Nutrition for brain, heart, gut and blood sugar health
Food has a powerful impact on how we think, feel and function. This page provides practical, evidence-informed nutrition guidance for supporting brain health and focus, heart health, gut health and blood sugar balance.
If you have a diagnosed condition (such as diabetes, heart disease, IBS or high blood pressure), talk with your doctor or a registered dietitian before making changes to your eating routine.
Brain health and focus
The brain controls memory, concentration, mood and decision making. It uses more energy than any other organ in the body, which makes nutrition especially important.
Foods rich in healthy fats, antioxidants and complex carbohydrates help support mental clarity and long-lasting focus. Eating in a balanced way can also support a stable mood and reduce the highs and lows that come from irregular energy sources.
Key nutrients and foods:
- Omega-3 fats: salmon, sardines, walnuts, flax seeds
- Antioxidants: berries, leafy greens, colorful vegetables
- Steady-release carbs: oats, quinoa, beans, whole grains
- Hydration: water and electrolytes if needed
- B vitamins: eggs, whole grains, legumes
Everyday tips:
- Include a healthy fat + complex carb at each meal
- Add berries or leafy greens daily
- Prioritize hydration
- Limit sugary foods that cause energy crashes
The Whole U webinars:
Heart health
The heart works continuously to move blood, oxygen and nutrients through the entire body.

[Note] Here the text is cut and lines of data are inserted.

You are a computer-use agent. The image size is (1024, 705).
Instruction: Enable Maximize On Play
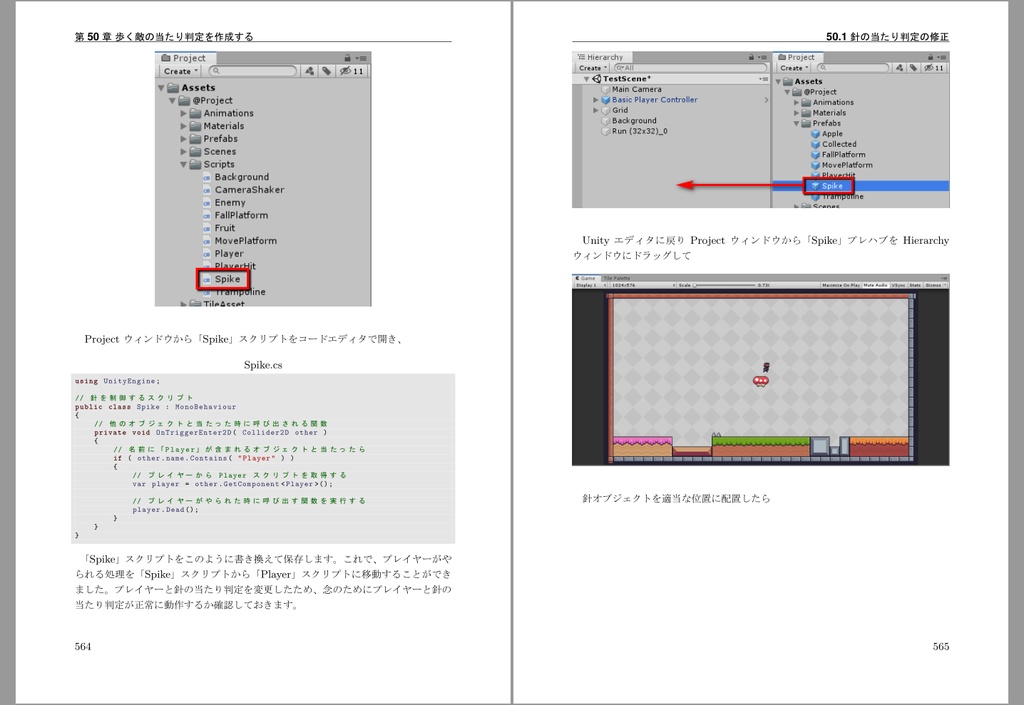[843, 284]

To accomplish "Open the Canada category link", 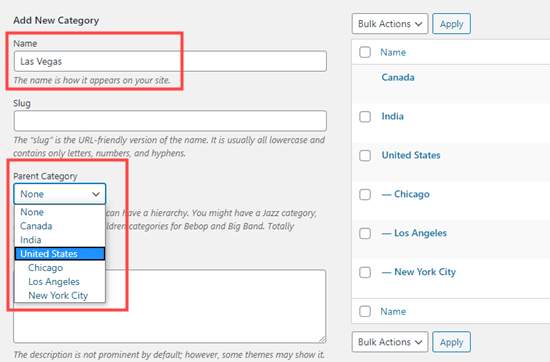I will [x=398, y=77].
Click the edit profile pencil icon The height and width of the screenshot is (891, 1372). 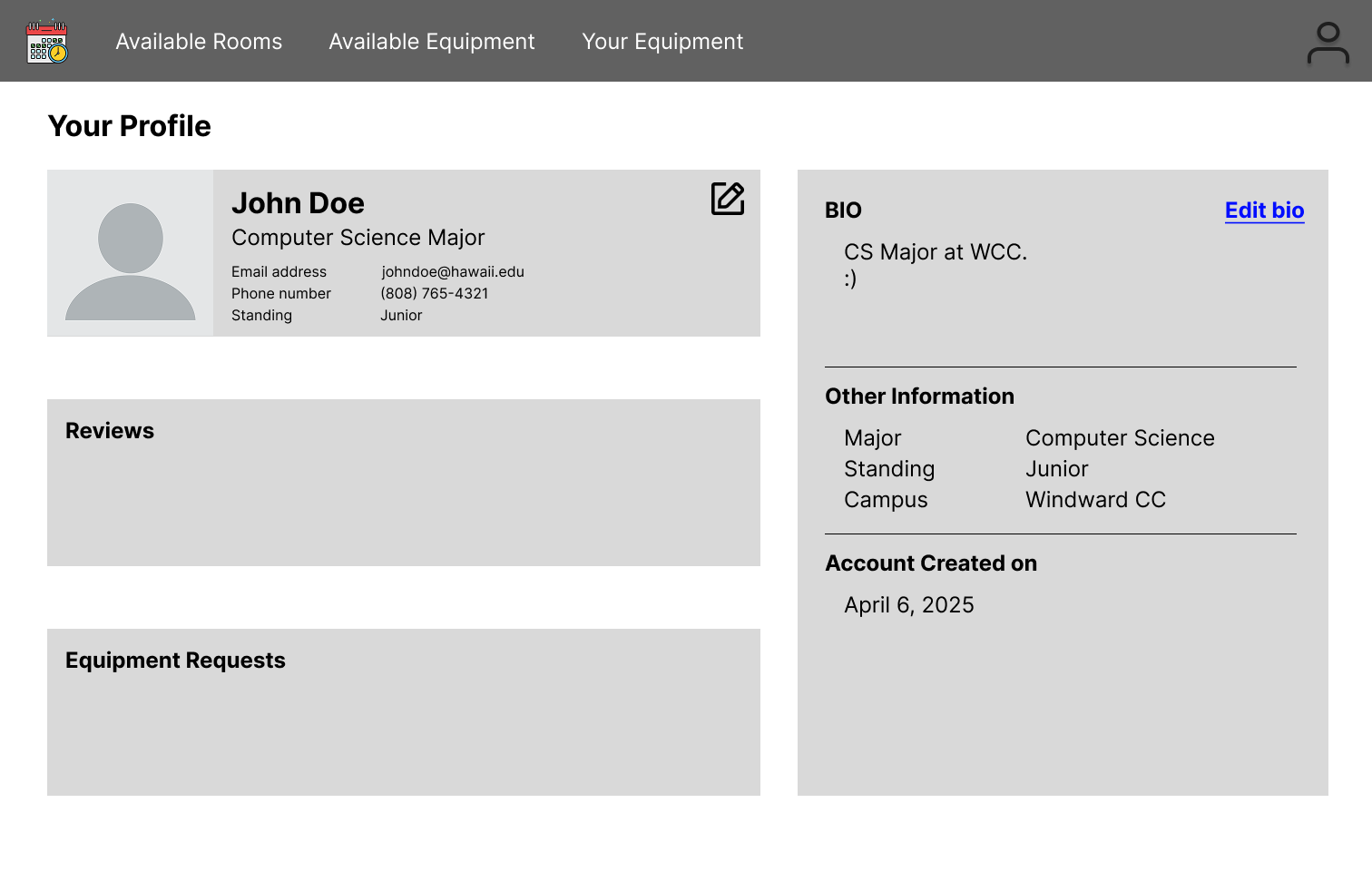pos(727,199)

It also helps regulate blood pressure and supports overall endurance and physical well being.
Nutrition plays a major role in keeping the heart strong. Foods rich in healthy fats, fiber and antioxidants can help support healthy cholesterol levels and maintain healthy blood pressure. These daily choices can support long term cardiovascular health.
Key foods:
- Healthy fats: olive oil, nuts, seeds, avocado
- High-fiber foods: whole grains, beans, lentils, vegetables
- Lean protein: fish, poultry, tofu, legumes
- Potassium-rich foods: bananas, potatoes, leafy greens
- Low-sodium options: fresh or minimally processed foods
Everyday tips:
- Choose olive oil as your main cooking fat
- Include fish 1–2 times per week
- Fill half your plate with vegetables
- Reduce sodium by seasoning with herbs instead of salt
The Whole U webinars:
If you have high blood pressure or cholesterol, your doctor can help tailor your approach.
Gut health
The gut does more than digest food. It plays an important role in immune function, nutrient absorption and the balance of beneficial bacteria that support overall well-being.

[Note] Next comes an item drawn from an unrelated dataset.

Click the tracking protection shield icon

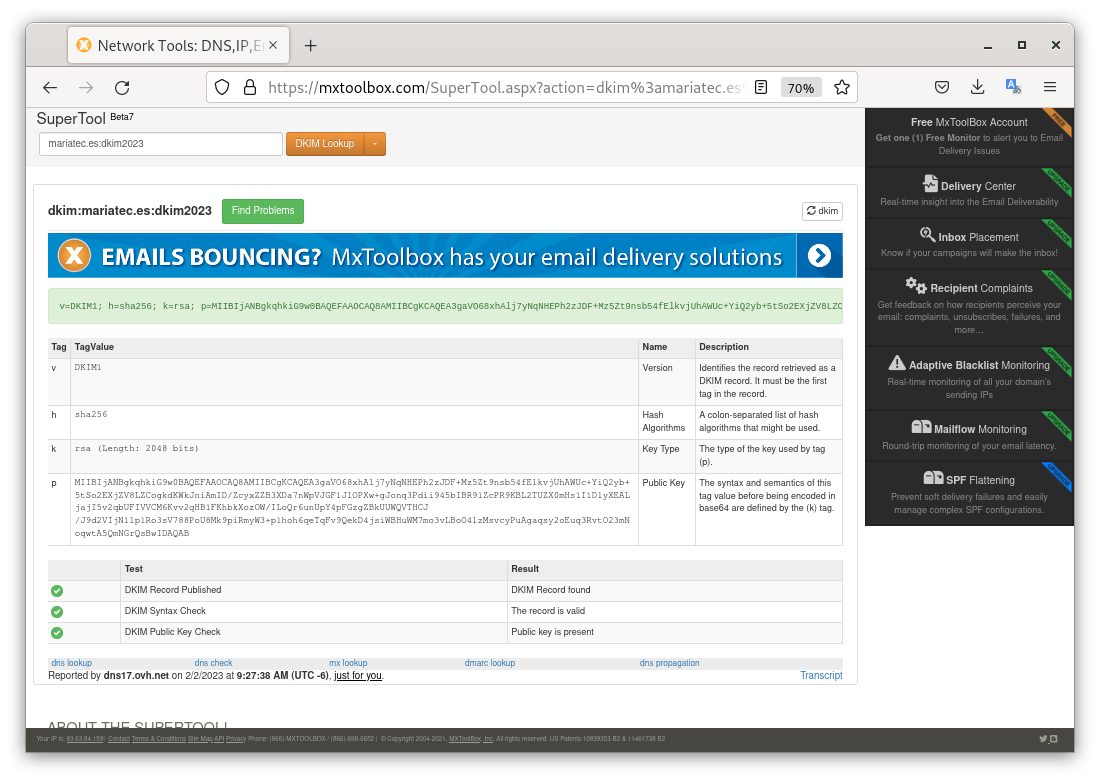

A healthy gut can also influence energy, mood and inflammation in the body. Eating fiber rich foods, fermented foods and a variety of plants can help keep the digestive system working smoothly. These habits support a strong and diverse gut environment.
Key foods:
- Fiber: vegetables, fruits, whole grains, beans
- Prebiotics: garlic, onions, leeks, asparagus, bananas, oats
- Probiotics: yogurt, kefir, kimchi, sauerkraut, miso
- Hydration: essential for regularity
Everyday tips:
- Add fiber slowly to avoid discomfort
- Include fermented foods as tolerated
- Eat a variety of plant foods each week (“the 30-plants challenge”)
- Stay hydrated throughout the day
The Whole U webinars
If you have chronic digestive symptoms, nausea, bloating or pain, talk with your doctor before adjusting your diet, as these could signal an underlying condition.
Blood sugar control
Blood sugar levels affect energy, hunger cues and long-term metabolic health. When blood sugar rises and falls too quickly, it can lead to fatigue and difficulty concentrating.
Balanced eating with fiber, protein and healthy fats helps slow the release of energy into the bloodstream. This supports steady appetite patterns and sustained energy. If you have diabetes or prediabetes, talk with your doctor for guidance that is personalized to your needs.
Key foods:
- Fiber-rich foods: beans, whole grains, non-starchy veggies
- Lean proteins: fish, eggs, chicken, tofu
- Healthy fats: avocado, nuts, seeds
- Low-glycemic carbs: berries, whole grains, legumes
Everyday tips:
- Build meals using the “balanced plate” method
- Pair carbs with protein or fat to slow absorption
- Choose whole grains more often
- Eat consistent meals rather than skipping
- Limit sugary drinks
Brain, heart, gut and metabolic health are interconnected. Many of the habits that support one area support the others as well.
Think about small, sustainable changes that feel realistic in your daily life. And if you’re navigating a specific health condition, your doctor or a registered dietitian can help you tailor these strategies to your needs.